◆ Your assignment ◆
Among the records that follow, find each line holding the word "computer" and copy it.

◆ Stored items ◆
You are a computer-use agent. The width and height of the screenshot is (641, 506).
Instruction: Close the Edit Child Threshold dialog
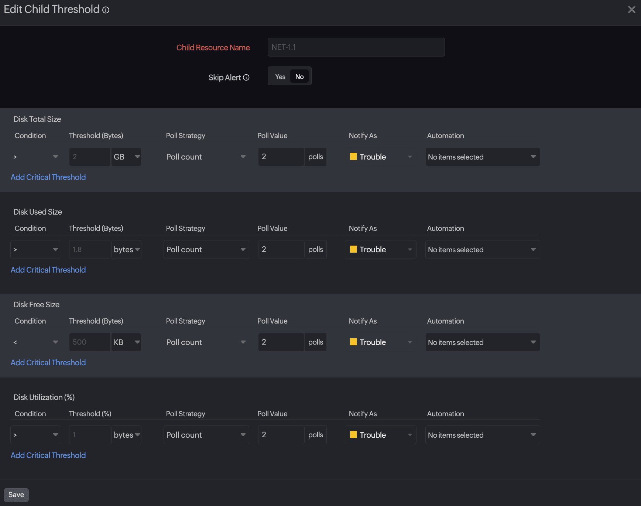631,10
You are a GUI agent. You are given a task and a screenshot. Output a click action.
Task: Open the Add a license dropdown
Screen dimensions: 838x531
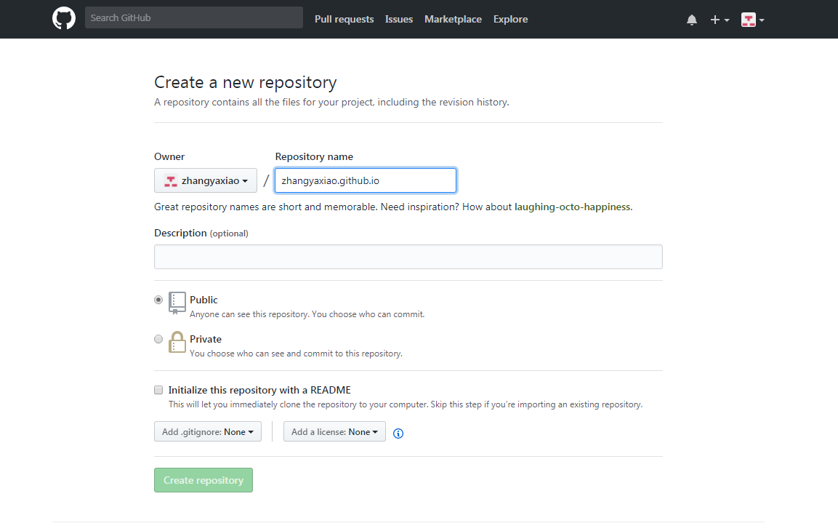coord(334,431)
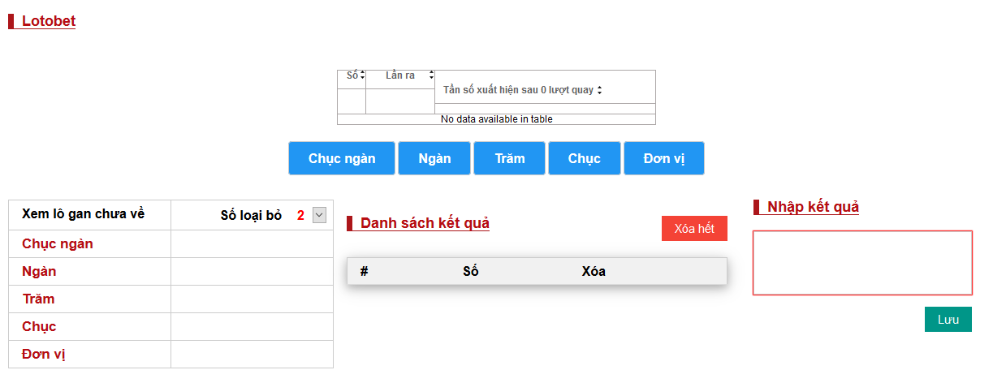
Task: Sort the table by the Số column
Action: pyautogui.click(x=352, y=75)
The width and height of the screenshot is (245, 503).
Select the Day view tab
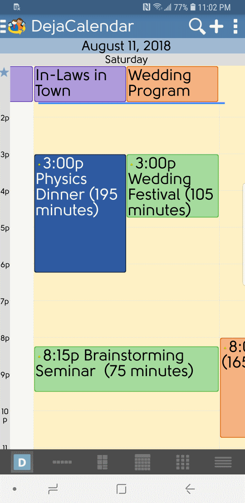tap(22, 462)
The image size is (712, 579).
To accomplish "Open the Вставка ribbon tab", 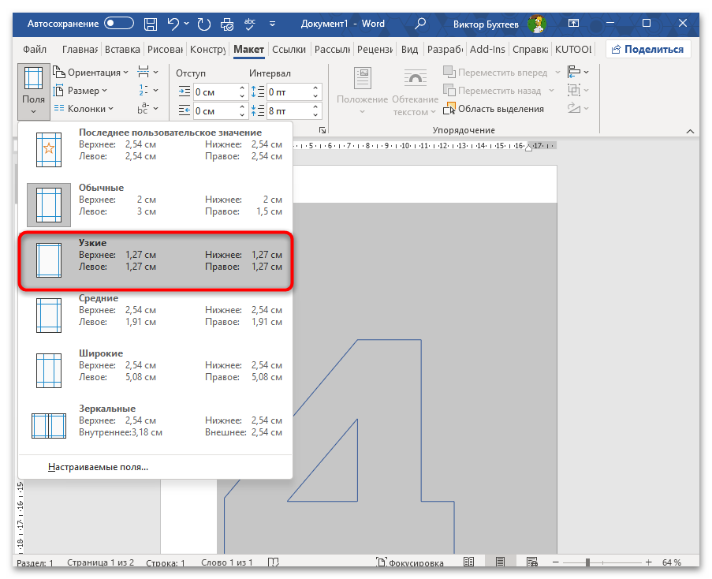I will [122, 49].
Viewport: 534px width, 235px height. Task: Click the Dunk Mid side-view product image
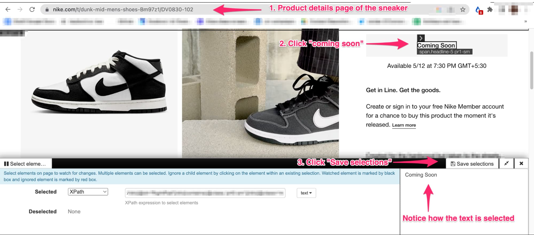coord(99,83)
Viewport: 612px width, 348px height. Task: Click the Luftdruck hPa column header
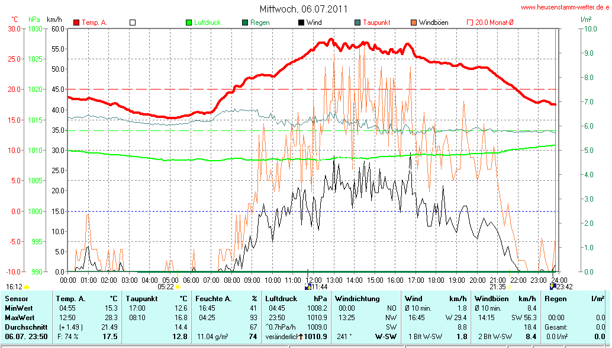point(296,298)
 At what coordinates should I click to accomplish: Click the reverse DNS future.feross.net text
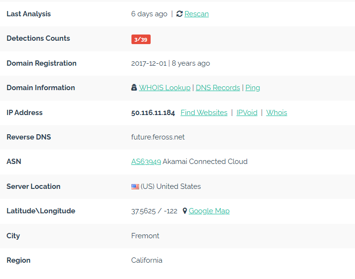click(158, 137)
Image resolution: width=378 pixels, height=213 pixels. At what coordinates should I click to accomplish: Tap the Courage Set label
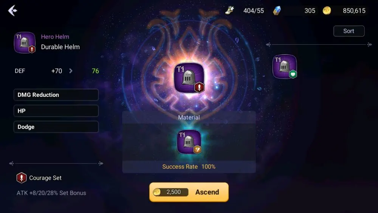point(45,178)
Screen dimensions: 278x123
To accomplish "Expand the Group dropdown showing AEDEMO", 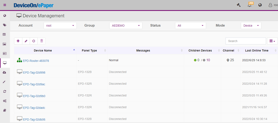I will point(126,26).
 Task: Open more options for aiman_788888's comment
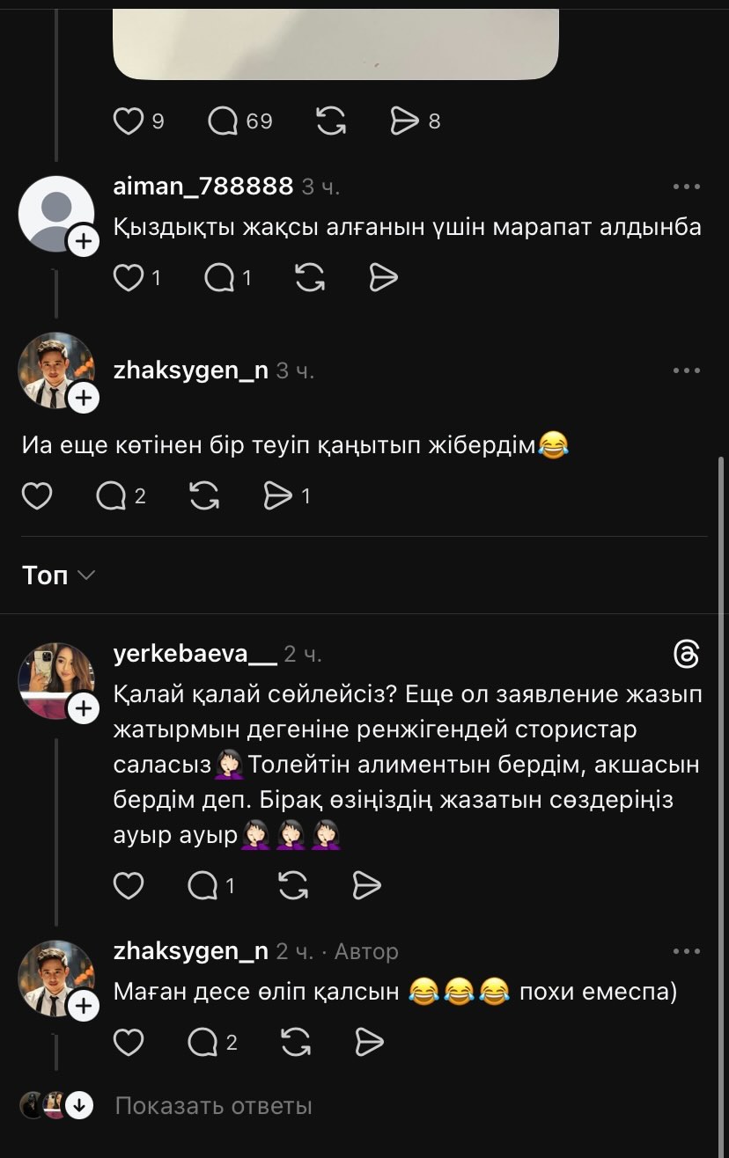click(686, 187)
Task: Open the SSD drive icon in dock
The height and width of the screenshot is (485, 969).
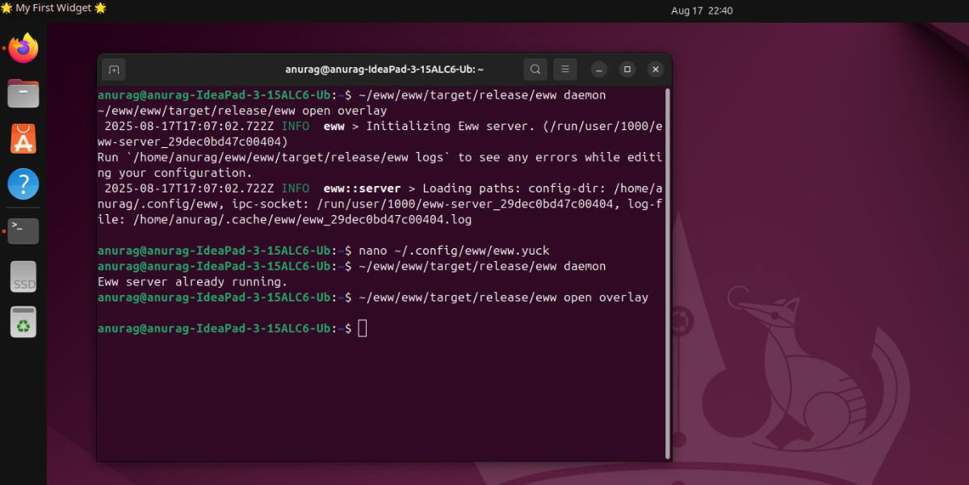Action: (23, 276)
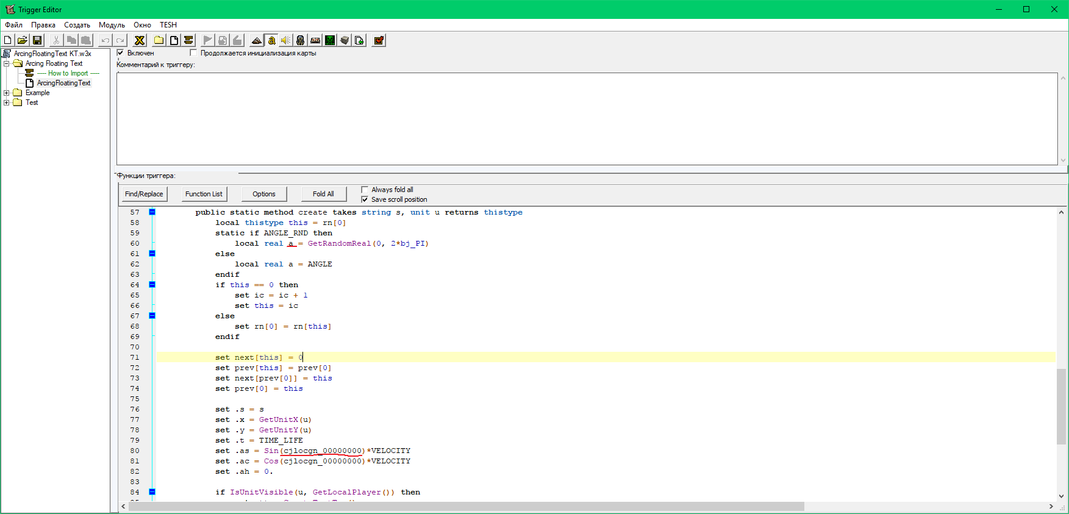Expand the Example folder in tree

[7, 93]
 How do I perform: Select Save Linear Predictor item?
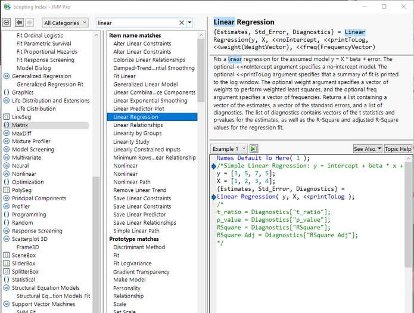139,215
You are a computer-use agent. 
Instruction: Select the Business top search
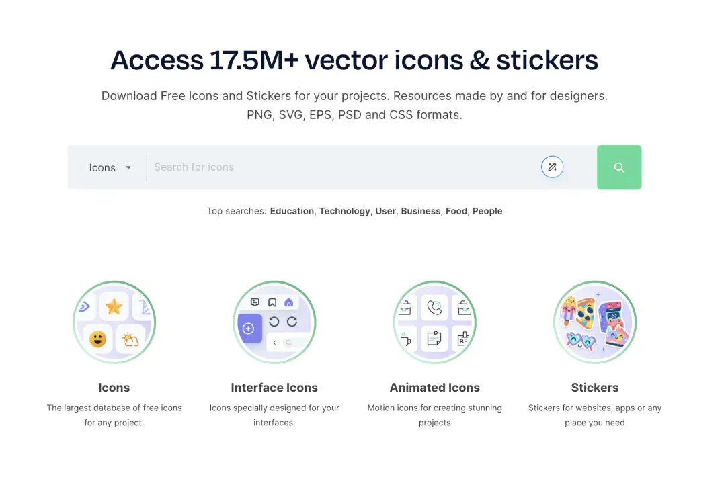coord(420,211)
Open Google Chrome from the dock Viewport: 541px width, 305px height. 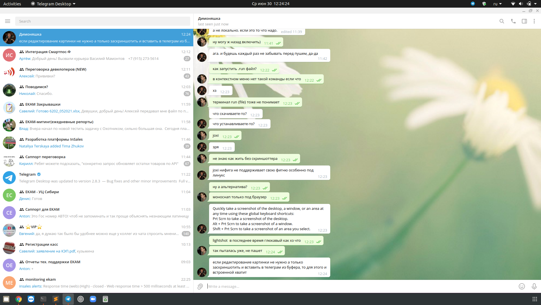(x=19, y=299)
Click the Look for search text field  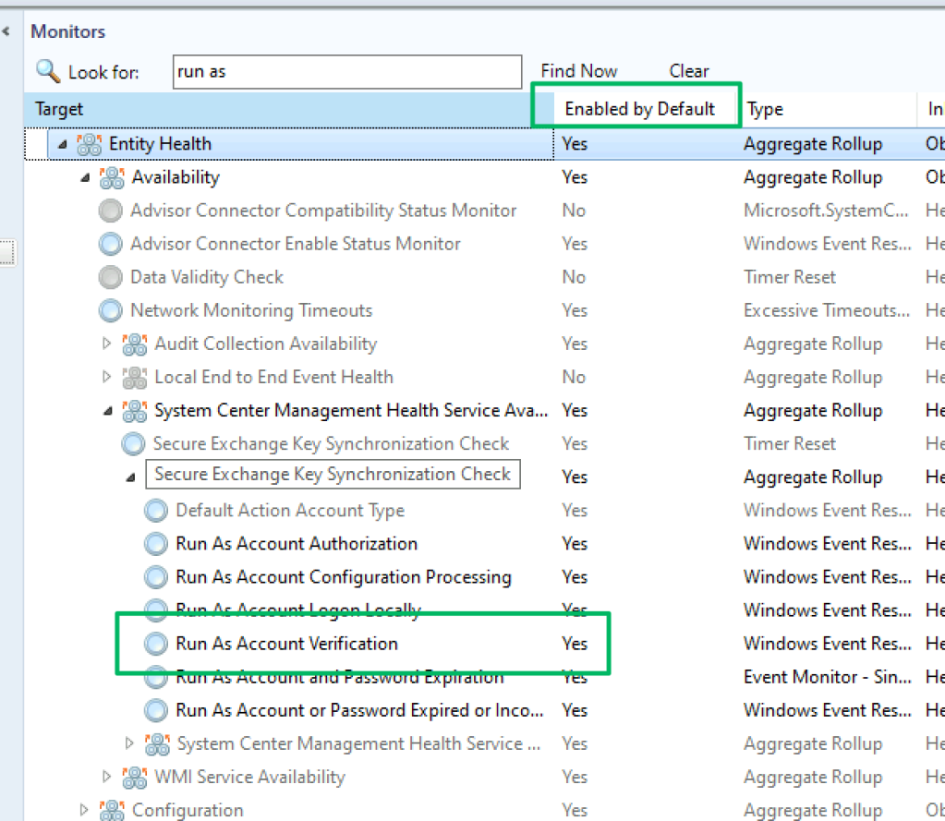[347, 71]
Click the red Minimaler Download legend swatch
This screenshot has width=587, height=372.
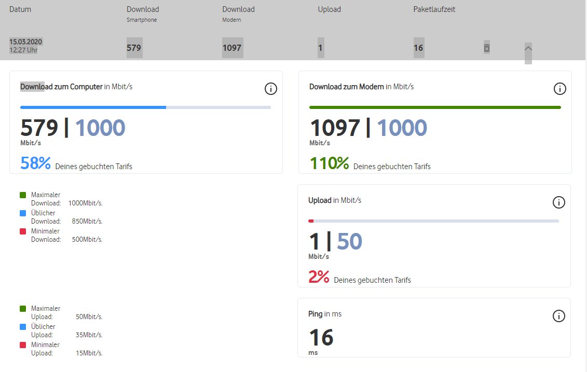[x=23, y=231]
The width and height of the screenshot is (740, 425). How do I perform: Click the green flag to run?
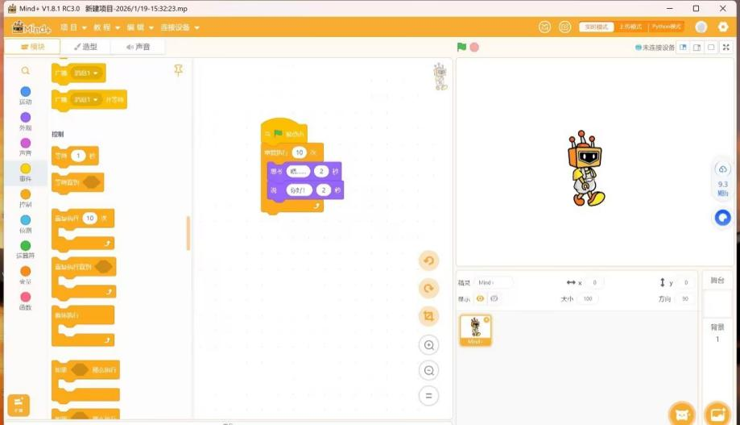[461, 48]

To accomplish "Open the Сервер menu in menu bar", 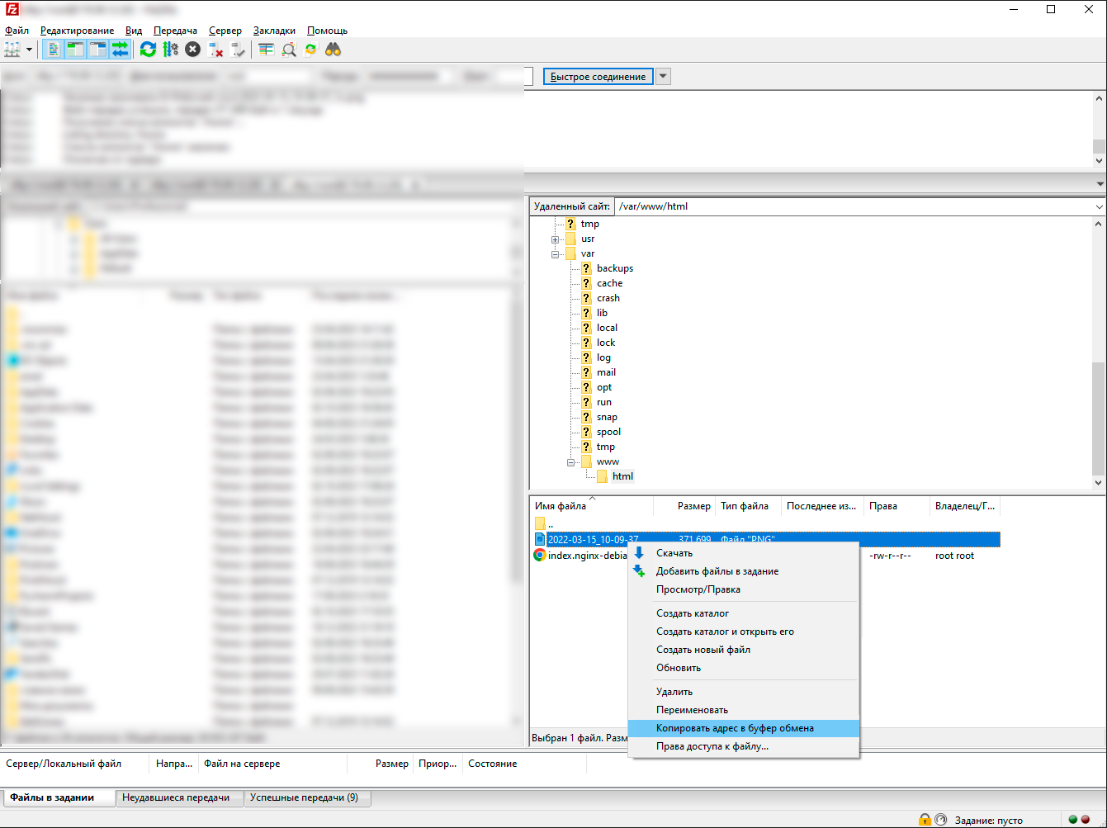I will pos(225,31).
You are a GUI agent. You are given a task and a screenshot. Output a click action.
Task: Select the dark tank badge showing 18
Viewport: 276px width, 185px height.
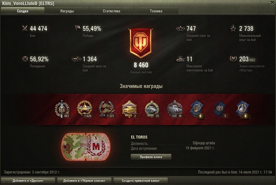[175, 109]
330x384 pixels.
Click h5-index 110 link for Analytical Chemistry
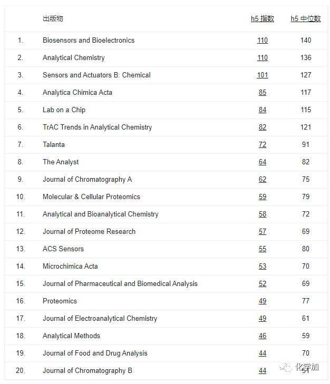pos(262,58)
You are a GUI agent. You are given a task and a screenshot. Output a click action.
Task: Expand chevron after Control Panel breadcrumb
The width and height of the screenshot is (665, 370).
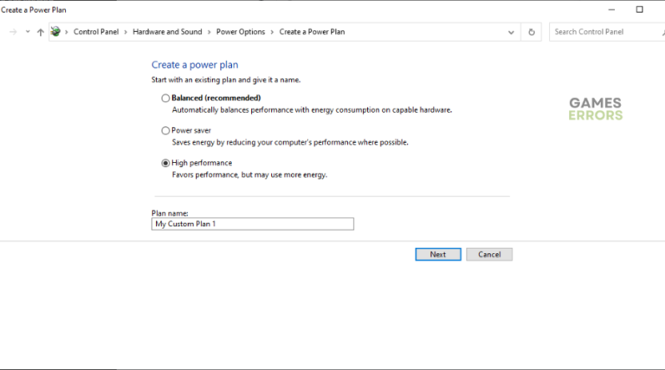pyautogui.click(x=126, y=32)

◆ Response ◆
You are a computer-use agent. The width and height of the screenshot is (641, 506).
You are a computer-use agent. 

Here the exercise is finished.